[WHAT YOU HAVE TO DO] Which lines in the records below contain the string "item"? Return each of them in full. Case counts.

Saved entries:
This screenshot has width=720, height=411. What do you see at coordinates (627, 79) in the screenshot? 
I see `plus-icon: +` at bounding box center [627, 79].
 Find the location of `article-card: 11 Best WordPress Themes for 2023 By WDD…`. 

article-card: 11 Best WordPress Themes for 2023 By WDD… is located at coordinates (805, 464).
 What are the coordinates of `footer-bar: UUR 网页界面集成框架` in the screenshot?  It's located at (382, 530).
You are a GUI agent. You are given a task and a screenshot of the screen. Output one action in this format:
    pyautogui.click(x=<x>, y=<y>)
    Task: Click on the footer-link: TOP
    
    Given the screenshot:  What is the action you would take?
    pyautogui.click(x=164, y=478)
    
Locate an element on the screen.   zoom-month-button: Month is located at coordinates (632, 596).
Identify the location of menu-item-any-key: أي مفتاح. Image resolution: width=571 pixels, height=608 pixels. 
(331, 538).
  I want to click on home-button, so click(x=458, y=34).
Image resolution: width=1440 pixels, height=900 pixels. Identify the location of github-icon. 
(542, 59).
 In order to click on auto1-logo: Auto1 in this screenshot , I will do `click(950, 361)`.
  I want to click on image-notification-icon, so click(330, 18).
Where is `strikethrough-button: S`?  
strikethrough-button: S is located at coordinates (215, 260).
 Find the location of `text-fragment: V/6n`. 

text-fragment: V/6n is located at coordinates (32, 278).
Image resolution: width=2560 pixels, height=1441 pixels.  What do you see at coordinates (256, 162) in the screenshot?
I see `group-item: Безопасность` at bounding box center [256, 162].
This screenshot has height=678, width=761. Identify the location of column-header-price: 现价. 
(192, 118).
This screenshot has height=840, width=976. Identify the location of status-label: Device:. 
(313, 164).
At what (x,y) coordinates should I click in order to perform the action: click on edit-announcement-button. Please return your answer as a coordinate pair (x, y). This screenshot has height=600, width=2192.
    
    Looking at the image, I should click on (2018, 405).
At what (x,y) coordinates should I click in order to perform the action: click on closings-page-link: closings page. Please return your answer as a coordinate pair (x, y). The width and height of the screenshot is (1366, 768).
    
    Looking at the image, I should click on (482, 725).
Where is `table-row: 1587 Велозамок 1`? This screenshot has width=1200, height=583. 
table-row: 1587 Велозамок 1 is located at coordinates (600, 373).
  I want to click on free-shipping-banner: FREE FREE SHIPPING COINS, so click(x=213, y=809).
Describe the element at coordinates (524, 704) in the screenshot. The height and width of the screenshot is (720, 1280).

[SOLUTION FOR THIS TASK]
Identify the location of menu-item-any-key: أي مفتاح. Image resolution: width=571 pixels, height=608 pixels. 
I see `group-item: Безопасность` at bounding box center [256, 162].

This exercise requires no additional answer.